■ Document passage:
━━━━

A picture is worth a thousand words. Visualizing something helps us internalize it. I have been working with Chloe on her writing skills. Specifically, describing a character in a way we can “see”. I am learning it often takes more than a first pass to do a good job with this, and that’s where the trouble comes in. Both of us are tired of the activity and ready to move on long before we’ve given it enough work and rework to do our character justice.
I find it’s the same with life. We often don’t look long enough to really get the lesson. This keeps coming up for me again with an area of struggle. As I mentioned before, I am studying Revelation this year. And it is full of vivid imagery. Crazy, in fact. Hard to know what to take as literal vs. symbolic. And even harder to know what/how to apply it to my actual life. But I keep coming back to John – the disciple who received and wrote down the Revelation. God won’t let me get distracted by all that’s happening. He keeps bringing me face to face with the character of John. Clearly, there is a life lesson he wants me to look hard and long to learn.
John, who has pastored the first century church. John, who had been an elder in Ephesus. John, who took care of Mary, the mother of Christ. John, who enjoyed years of fellowship with other believers, faithfully doing the work God had given him.

━━━━

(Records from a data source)
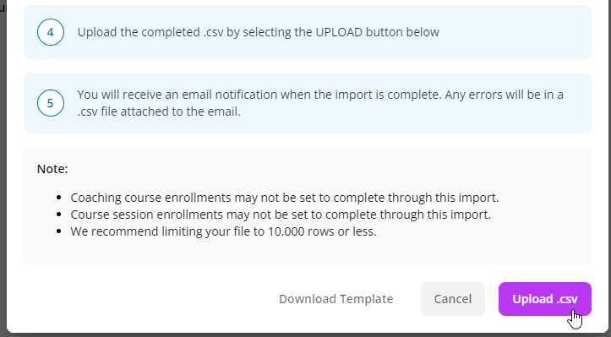This screenshot has height=337, width=611.
Task: Click the step 4 number circle
Action: tap(51, 32)
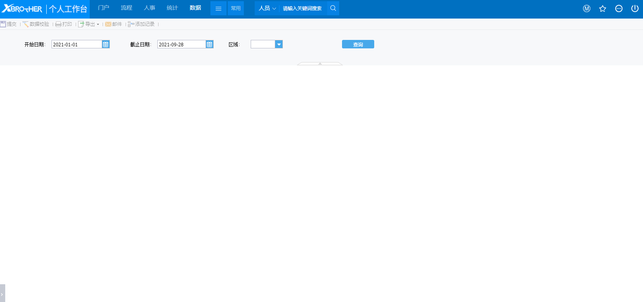Switch to the 流程 (Workflow) menu
Screen dimensions: 643x302
pyautogui.click(x=126, y=8)
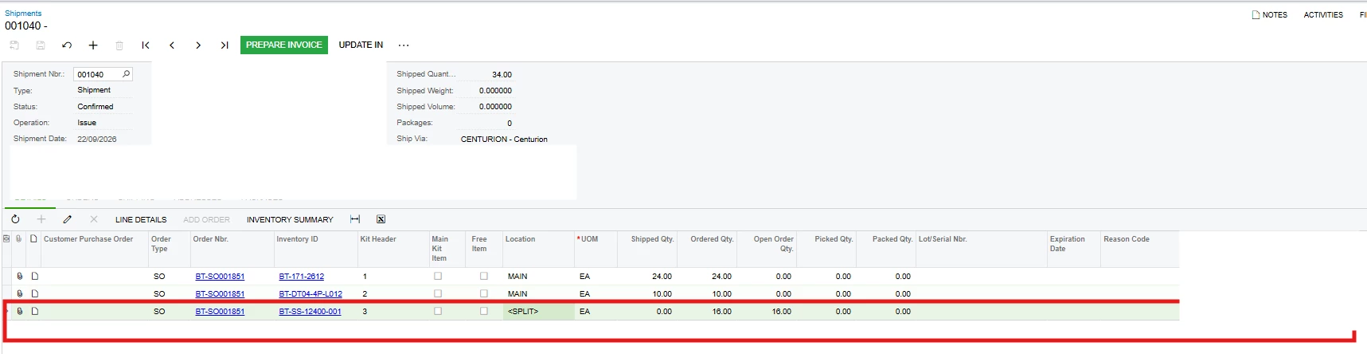The image size is (1367, 354).
Task: Refresh the details grid
Action: [15, 219]
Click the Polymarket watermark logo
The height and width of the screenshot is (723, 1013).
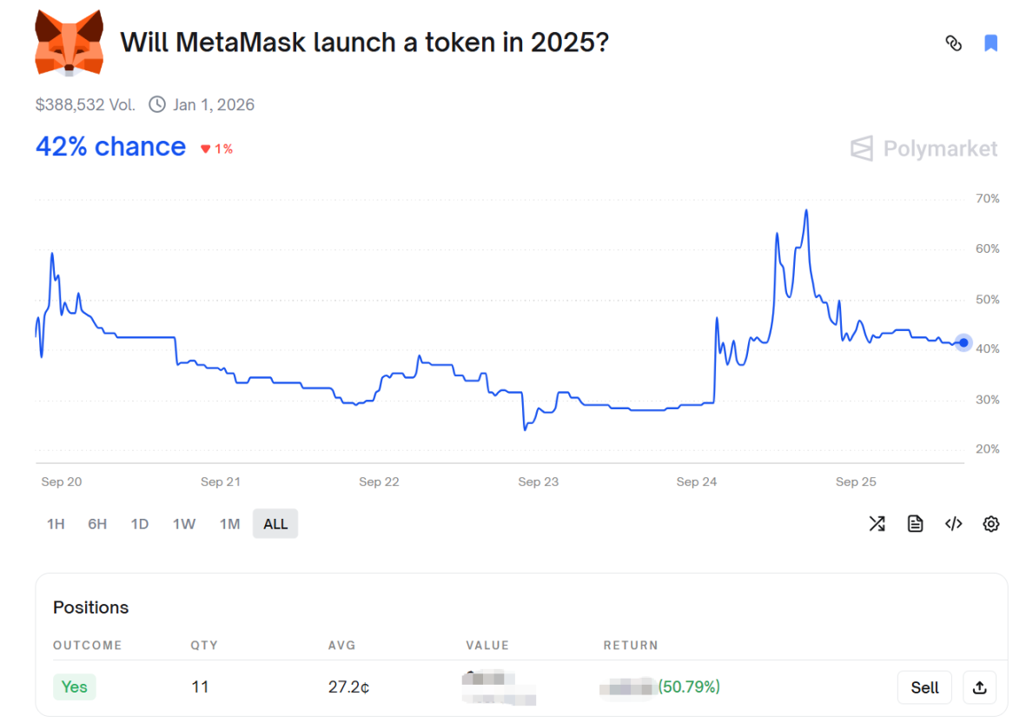point(924,149)
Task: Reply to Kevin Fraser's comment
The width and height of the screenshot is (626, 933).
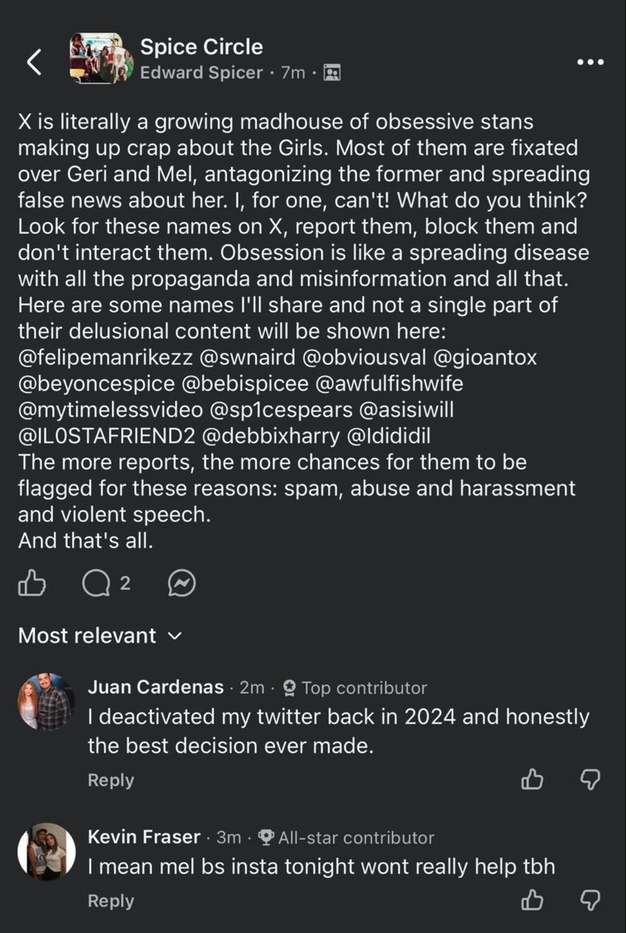Action: (x=110, y=901)
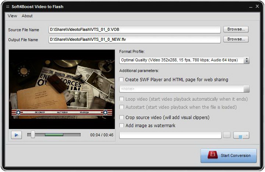Check Add image as watermark option
Screen dimensions: 265x172
pyautogui.click(x=121, y=125)
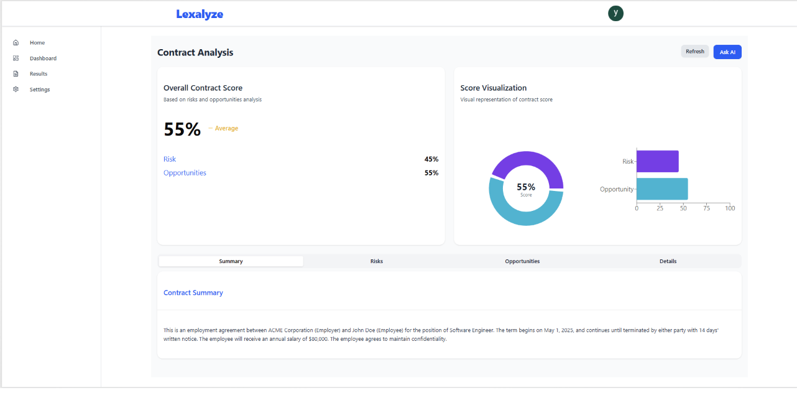Click the Contract Summary heading

click(x=193, y=292)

━━━━

Repeat word for word everything in the piece on John from "I find it’s" down to "long to learn.". You won't need the listing for any of this.

I find it’s the same with life. We often don’t look long enough to really get the lesson. This keeps coming up for me again with an area of struggle. As I mentioned before, I am studying Revelation this year. And it is full of vivid imagery. Crazy, in fact. Hard to know what to take as literal vs. symbolic. And even harder to know what/how to apply it to my actual life. But I keep coming back to John – the disciple who received and wrote down the Revelation. God won’t let me get distracted by all that’s happening. He keeps bringing me face to face with the character of John. Clearly, there is a life lesson he wants me to look hard and long to learn.